NCT06718413 · Johns Hopkins University
Myofascial Dysfunction in Post Stroke Shoulder Pain
What this study is about
Shoulder pain is extremely common after stroke and occurs in 30-70% of patients. The pain may begin as early as one week after stroke, although peak onset and severity occurs around four months, and persists into the chronic stage. Chronic post stroke shoulder pain (PSSP) interferes with motor recovery, decreases quality of life, and contributes to depression.
View original scientific description
Shoulder pain is extremely common after stroke and occurs in 30-70% of patients. The pain may begin as early as one week after stroke, although peak onset and severity occurs around four months, and persists into the chronic stage.
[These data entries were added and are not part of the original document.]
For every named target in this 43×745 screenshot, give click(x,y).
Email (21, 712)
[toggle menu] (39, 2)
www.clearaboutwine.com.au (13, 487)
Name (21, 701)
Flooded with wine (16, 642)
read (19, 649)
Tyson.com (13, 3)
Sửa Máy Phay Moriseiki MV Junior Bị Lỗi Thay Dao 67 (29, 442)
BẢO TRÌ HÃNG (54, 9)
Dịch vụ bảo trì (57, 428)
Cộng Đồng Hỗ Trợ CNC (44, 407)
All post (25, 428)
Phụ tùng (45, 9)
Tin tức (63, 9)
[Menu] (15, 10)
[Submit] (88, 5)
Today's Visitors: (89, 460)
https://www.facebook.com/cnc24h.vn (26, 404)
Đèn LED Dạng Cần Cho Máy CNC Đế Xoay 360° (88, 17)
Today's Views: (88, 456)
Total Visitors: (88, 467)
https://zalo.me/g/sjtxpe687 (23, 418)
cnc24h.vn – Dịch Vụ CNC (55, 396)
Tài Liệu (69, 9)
Chronic post stroke shoulder pain (PSSP) interferes with motor recovery, decreases quality of life, and contributes to depression. PSSP is thought to be caused mainly by damage to the myofascial tissues around the shoulder joint. Interestingly, an MRI study in patients with PSSP showed that the degree of structural damage to the muscles did not correlate with the degree of pain. Thus, the pathophysiology of myofascial dysfunction and pain in PSSP has not been elucidated leading to missed opportunities for early diagnosis and variable success with pain management. The accumulation of hyaluronic acid (HA) in muscle and its fascia can cause myofascial dysfunction. HA is a glycosaminoglycan (GAG) consisting of long-chain polymers of disaccharide units of glucuronic acid and N-acetylglucosamine and is a chief constituent of the extracellular matrix of muscle. In physiologic quantities, HA functions as a lubricant and a viscoelastic shock absorber, enabling force transmission during contraction and stretch. Reduced joint mobility and spasticity result in focal accumulation and alteration of HA in muscle. This can lead to the development of stiff areas and taut bands, dysfunctional gliding of deep fascia and muscle layers, reduced range of motion (ROM), and pain. However, the association of muscle HA accumulation with PSSP has not been established. The investigators have quantified the concentration of HA in muscle using T1rho (T1ρ) MRI and found that T1ρ relaxation time is increased in post stroke shoulder pain and stiffness. Furthermore, dynamic US imaging using shear strain mapping can quantify dysfunctional gliding of muscle that may generate pain during ROM. Myofascial dysfunction can result in non-painful reduction in ROM (latent PSSP), which may become painful due to episodic overuse injury producing greater shear dysfunction (active PSSP). Hence, shear strain mapping may differentiate between latent versus active PSSP. Thus, quantitative Motor Recovery (MR) and US imaging may serve as useful biomarkers to elucidate the pathophysiology of myofascial dysfunction.
Interventions
DRUG
hyaluronidase plus saline
Injection of study drug with saline
DRUG
saline
injection of normal saline and no study drug
Primary outcome measures
T1ρ relaxation times (ms) in the treatment group
Time frame: Baseline, up to 7 weeks post first injection
Aim 1: T1ρ relaxation times in the treatment group. The primary endpoint will be change in T1ρ relaxation times on MRI in the shoulder girdle muscles of the paretic side between the baseline visit and 5-7 weeks post-first injection (i.e., post injection follow up at Visit 5/ end of Phase 1).
Who can participate
This study lists these criteria on ClinicalTrials.gov. A study coordinator reviews eligibility during screening — this page does not determine whether you qualify.
Inclusion criteria
- age ≥18 years;
- hemiparesis from an ischemic or hemorrhagic stroke;
- time since cerebral injury 3-180 months prior;
- show a difference of more than 10 degrees of passive ER-ROM between non-paretic and paretic shoulders with or without pain
- ability to give informed consent and HIPAA authorization, and comply with study protocols;
Exclusion criteria
- treatment of spasticity with Botulinum toxin or intrathecal baclofen within the past three months, phenol injections within the past 12 months, or ongoing adjustment of anti-spastic medications;
- other neurologic condition that may affect motor response (e.g., Parkinson's disease, Amyotrophic Lateral Sclerosis (ALS), MS);
- clinically significant cognitive dysfunction with score \<19 on Folstein's Mini Mental Status Examination or positive depression screening on the Patient Health Questionnaire (PHQ)-9;
- known hypersensitivity to hyaluronidase;
- standard contraindications for MRI;
- have non-musculoskeletal PSSP such as only central pain or chronic regional pain syndrome (CRPS)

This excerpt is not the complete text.